Passau (pbp) Rund 29.000 Euro konnten am „Sonntag der Solidarität“ Anfang September nach einem Aufruf der deutschen Bischöfe, der weltkirchlichen Hilfswerke und der Orden im Rahmen einer Sonderkollekte in den Pfarreien des Bistums Passau gesammelt werden. Da coronabedingt die traditionellen Kollekten der Hilfswerke ausgefallen waren, wurde auch um Spenden zur Finanzierung internationaler Projekte geworben.
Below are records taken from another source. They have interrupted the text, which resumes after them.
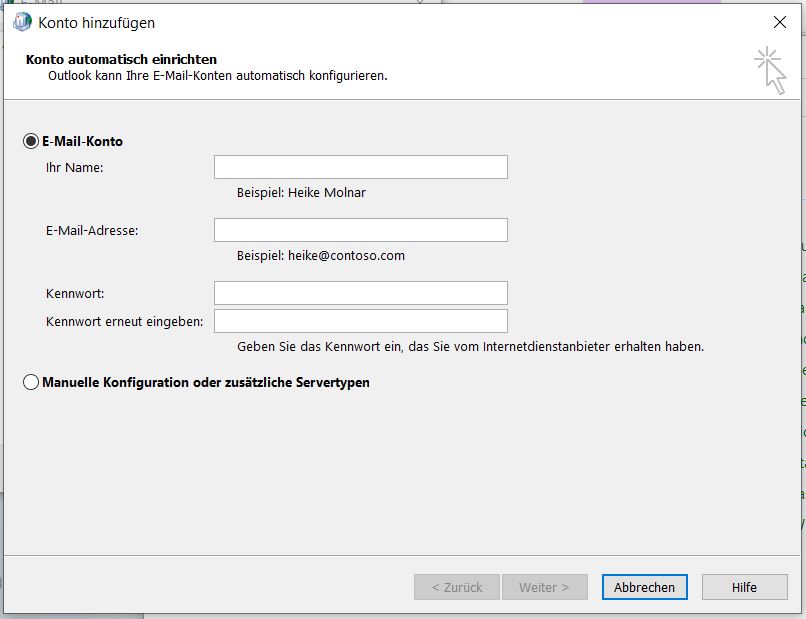Click the 'Ihr Name:' label
Viewport: 806px width, 619px height.
click(75, 167)
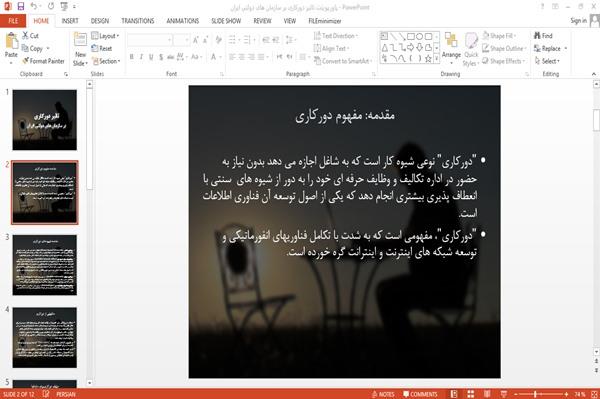Switch to the DESIGN tab

[100, 21]
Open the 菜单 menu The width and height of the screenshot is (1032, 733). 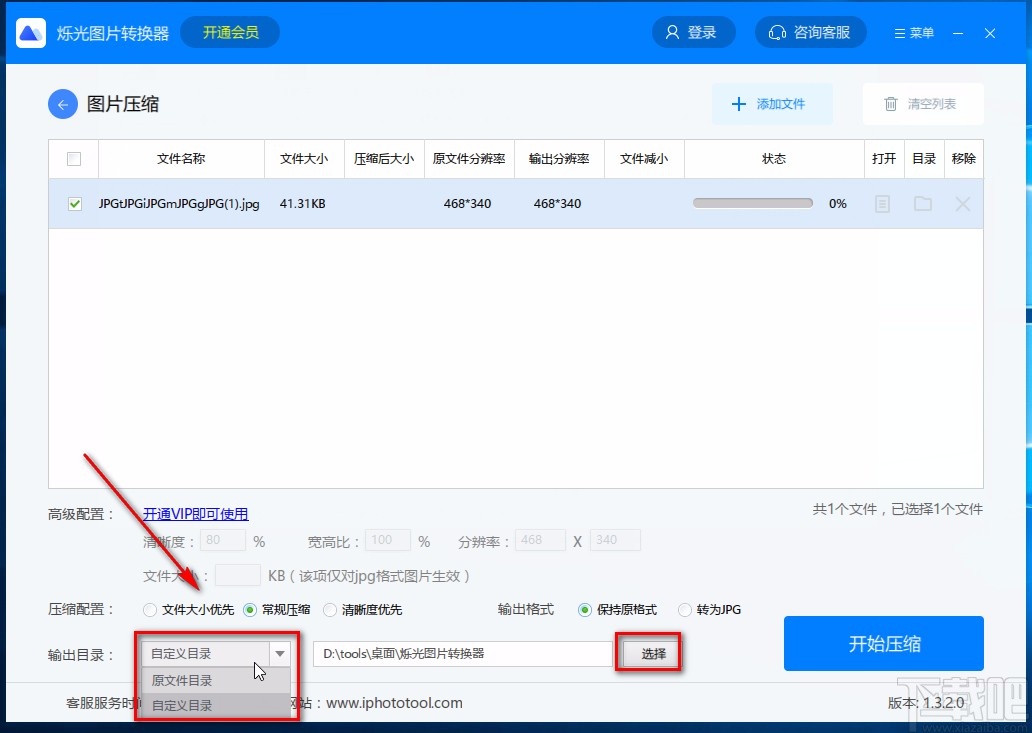click(x=912, y=32)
Aus der Vergabe von Messintentionen schöpfte das Bistum 40.000 Euro zur Abfederung von coronabedingten finanziellen Einbußen in indischen Diözesen.

Das Bistum selbst beteiligte sich mit einem Beitrag von 100.000 Euro aus dem Bischöflichen Stuhl am Corona-Hilfsfonds von missio München, mit dem missio-Partner in Afrika, Asien und Ozeanien bei Prävention und Bekämpfung der Pandemie-Folgen unterstützt. „Wir wollten damit bewusst ein Zeichen der Solidarität setzen. Denn natürlich neigen wir in Zeiten der Bedrohung dazu, erst einmal auf uns selbst zu schauen – und die anderen zu vergessen“, sagte Bischof Stefan Oster SDB. „Aber gerade viele andere haben derzeit noch weniger Möglichkeiten, mit der Bedrohung klar zu kommen als wir. Deshalb diese Spende!“ Der Corona-Hilfsfonds soll sichern, dass die Projektpartner auch in der Krise an der Seite der Menschen sein können.

Mit dem Bischof-Eder-Fonds versucht das Bistum außerdem hierzulande, insbesondere Familien in Not beizustehen. So konnten zum Beispiel ebenfalls mit Mitteln aus dem Bischöflichen Stuhl die lokalen Stationen des Familienpflegewerks im Bistum um 1000 Einsatzstunden verstärkt werden, um zum Beispiel eine Betreuung von Kindern zu ermöglichen, wenn Eltern überfordert sind.